Retail Investor Buys The Dip Despite Bearish Sentiment

It has been an interesting correction. The average retail investor was “buying the dip” despite having an extremely bearish outlook. This is an interesting point because, as shown, the retail investor used to be considered a “contrarian indicator” as they were prone to be driven by emotional behaviors that led them to “buy high and sell low.”

retail purchases

However, this isn’t the first time I have written about the retail investor’s transformation from panic selling corrections to buying them due to F.O.M.O.

“The “Fear Of Missing Out,” or “F.O.M.O.” is a centuries-old behavioral trait that began to get studied in 1996 by marketing strategist Dr. Dan Herman.

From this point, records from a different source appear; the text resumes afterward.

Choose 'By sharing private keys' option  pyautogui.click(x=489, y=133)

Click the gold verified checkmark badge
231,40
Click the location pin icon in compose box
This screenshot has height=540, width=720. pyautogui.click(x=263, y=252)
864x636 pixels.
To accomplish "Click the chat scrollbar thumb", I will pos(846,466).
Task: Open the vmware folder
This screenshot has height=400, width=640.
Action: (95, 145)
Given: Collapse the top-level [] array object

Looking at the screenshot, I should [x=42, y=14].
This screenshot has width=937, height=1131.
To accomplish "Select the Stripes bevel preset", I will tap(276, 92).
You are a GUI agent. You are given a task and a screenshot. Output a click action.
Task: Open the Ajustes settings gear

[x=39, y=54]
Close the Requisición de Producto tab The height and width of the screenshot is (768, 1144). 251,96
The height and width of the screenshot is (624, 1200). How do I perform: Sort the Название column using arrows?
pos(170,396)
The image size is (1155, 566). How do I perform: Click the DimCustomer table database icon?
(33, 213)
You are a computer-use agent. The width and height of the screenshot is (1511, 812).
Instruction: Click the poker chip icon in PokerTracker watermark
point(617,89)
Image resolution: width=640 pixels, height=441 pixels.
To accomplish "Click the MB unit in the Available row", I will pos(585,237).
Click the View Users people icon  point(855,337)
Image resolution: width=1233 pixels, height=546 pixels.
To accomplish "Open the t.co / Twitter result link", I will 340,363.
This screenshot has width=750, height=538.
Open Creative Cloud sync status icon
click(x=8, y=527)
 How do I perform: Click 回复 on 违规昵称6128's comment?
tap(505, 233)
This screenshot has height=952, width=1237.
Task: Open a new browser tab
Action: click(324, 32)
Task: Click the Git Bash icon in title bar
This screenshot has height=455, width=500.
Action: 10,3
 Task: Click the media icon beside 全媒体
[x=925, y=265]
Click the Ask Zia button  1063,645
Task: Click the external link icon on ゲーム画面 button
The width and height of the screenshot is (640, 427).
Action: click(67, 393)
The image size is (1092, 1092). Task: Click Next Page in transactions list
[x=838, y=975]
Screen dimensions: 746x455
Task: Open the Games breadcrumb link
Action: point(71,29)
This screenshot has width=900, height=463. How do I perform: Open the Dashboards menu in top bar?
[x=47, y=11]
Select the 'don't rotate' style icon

“Fear of missing out (FOMO) is the feeling of apprehension that one is either not in the know or missing out on information, events, experiences, or life decisions that could make one’s life better. The fear of missing out is also associated with a fear of regret. Such may lead to concerns that one might miss an opportunity. Whether for social interaction, a novel experience, a memorable event, or a profitable investment.” – Wikipedia

Over the last few years, the “fear of missing out” has gone mainstream. Young retail investors armed with a Robinhood app and a WallStreetBets membership have been chasing risk in the markets. But why wouldn’t they, given that the Federal Reserve has consistently backstopped market risk, creating a sense of “moral hazard” in the markets?

What exactly is the definition of “moral hazard.”

Noun – The lack of incentive to guard against risk where one is protected from its consequences, e.g., by insurance.

After more than a decade of repeated rounds of monetary interventions, retail investors’ F.O.M.O. morphed from the “fear of missing out” to the “fear of missing the bottom.”